What did Marvin in was the Briseño test. Marvin could “lie in his own interest” because he denied his guilt, the state court said. He was “coherent and rational” because the neuropsychological evaluators said that Marvin understood that he was being asked questions and tried to answer them. He was convicted of murdering the victim after a chance encounter at a convenience store, which the state court described as a crime exhibiting “complex execution of purpose.” Marvin did not have adaptive deficits, the Texas court reasoned, because he had a wife and a child. Apparently most Texans do not believe that people with MR can have families and love people.
The federal courts, especially the Supreme Court, would avoid this result, right? No. The Antiterrorism and Effective Death Penalty Act (“AEDPA”) is the federal “habeas corpus” statute passed in the wake of the Oklahoma City bombing. AEDPA restricts the authority of federal courts to vacate state capital sentences. AEDPA reads like a straightjacket in need of a spell check; federal courts can’t intervene to stop executions that they consider to be “merely” erroneous. Under AEDPA, the capital sentence must be “unreasonable” before a federal court can even consider vacating the penalty.
The currently-composed Supreme Court will issue a stay to halt the execution in only a small subset of those cases—cases involving a recurring legal issue that the Court wants to address. The days where one or more Justices have an appetite for mounting a sustained campaign against the death penalty seem to have passed us by. Some Justices used to dissent from orders denying Supreme Court review of capital cases on the ground that capital punishment was in all cases unconstitutional. Naturally, Justices expressing such views in mine-run cases were also Justices promoting more energetic intervention in particularly problematic executions. Like Marvin’s. There are none of those Justices left on the Court.
The phone call
Our ritualized executions end with a needle, but the legal fight usually concludes with a phone call from a dutiful clerk to a lead attorney (me), explaining that “the Court” has denied review and a stay. I sometimes make the mistake of referring to the Court as an “it” when I talk to families—rather than as a collection of “hes” and “shes.” The families find this impossible to understand; they want to know “who” is killing their son, father, uncle, or brother. But my answers can only give them “what.”

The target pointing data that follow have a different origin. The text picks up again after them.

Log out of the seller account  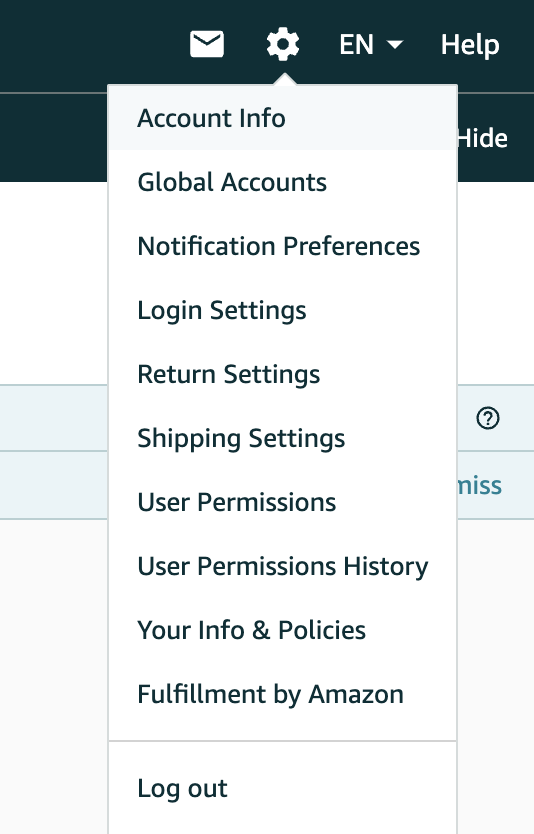coord(283,788)
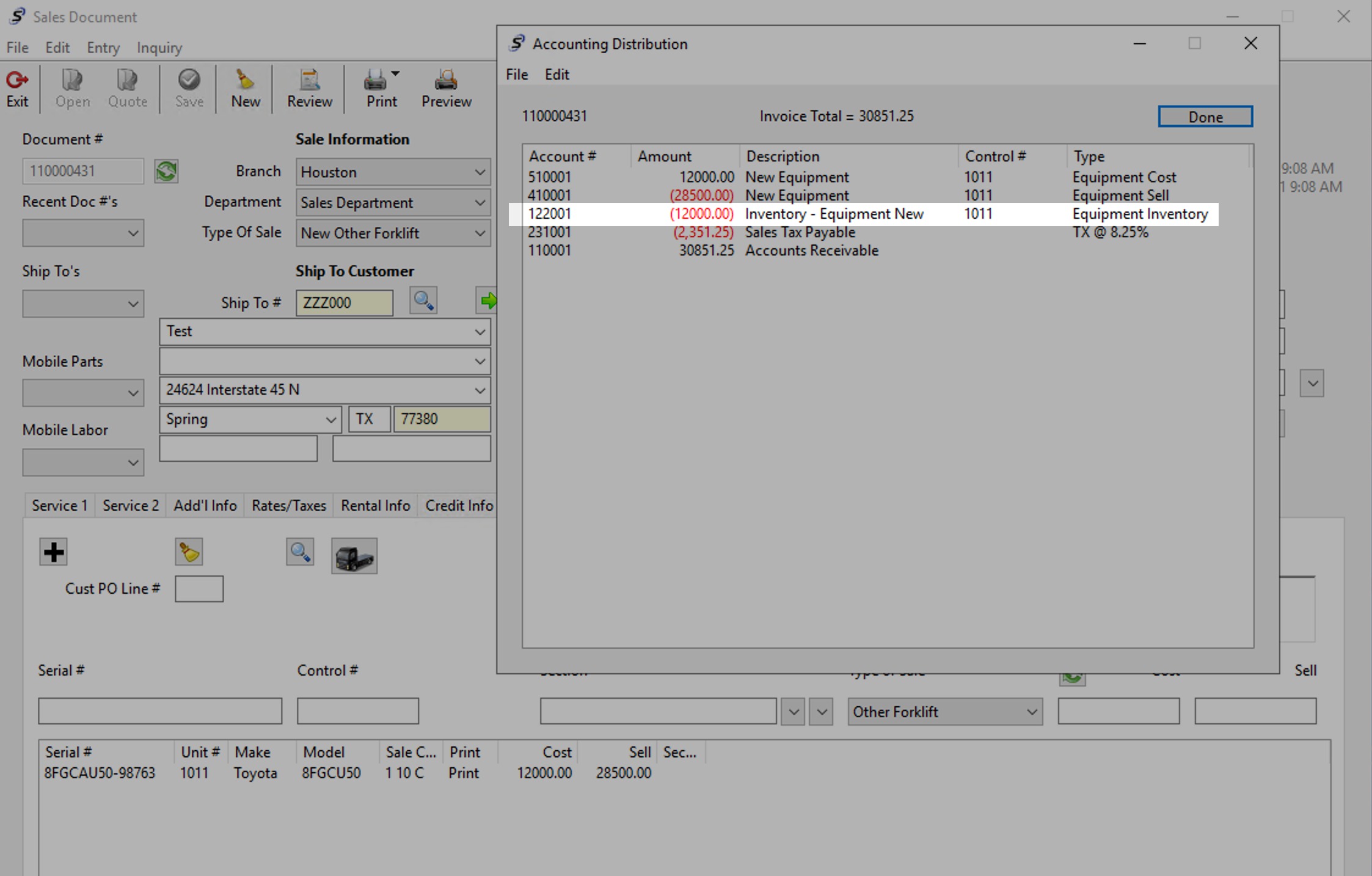Click the truck icon in Service tab
The width and height of the screenshot is (1372, 876).
coord(354,556)
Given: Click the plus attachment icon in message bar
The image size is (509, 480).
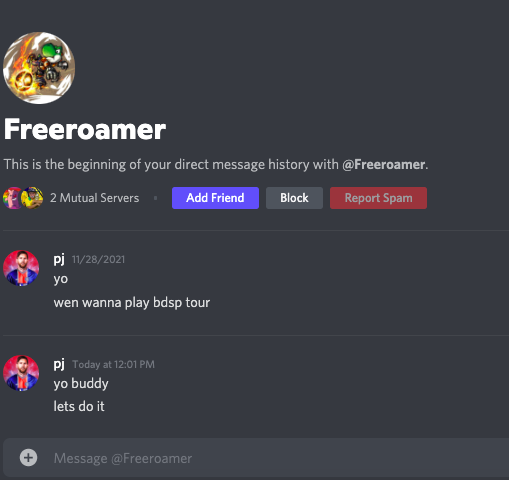Looking at the screenshot, I should point(28,457).
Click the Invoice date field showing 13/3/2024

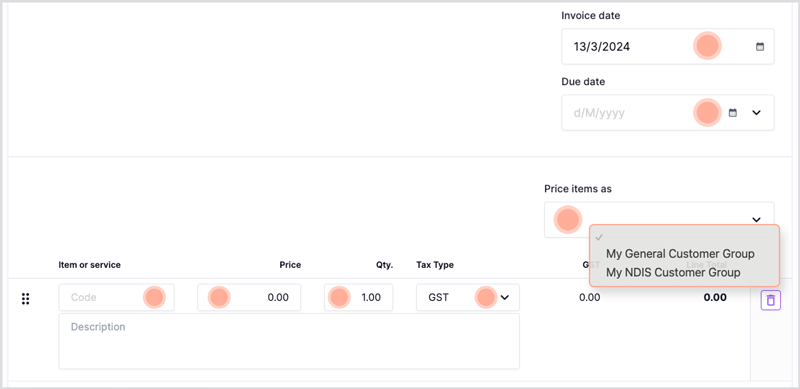pyautogui.click(x=667, y=46)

I try to explain that the state has imposed the sentence, and that a series of institutions subsequently decides whether to exercise a veto. One court is bound by statute to defer to another one, and that the Texas court had discretion to make up its own definition of MR, that the Justices don’t do “mere error correction,” and so on and so forth.
I hate this part of it; these explanations don’t make sense to normal people. The Supreme Court is a “they,” not an “it.” The Justices that comprise it are men and women who, like every other judge and jury member involved in the imposition of a capital sentence, base their decisions about what MR “is” on varied cultural, political, and personal experience.
After I told Marvin he was going to die, I told him it would not be in vain. I told him that he might not have changed the minds of “courts”, but that his story would eventually change the minds of living, breathing people—that his story would help highlight a particularly impoverished state of discourse about how we punish people like him.
Lee Kovarsky is Assistant Professor of Law at the University of Maryland Carey School of Law. Professor Kovarsky regularly represents capital prisoners during federal appellate and Supreme Court review of their sentences.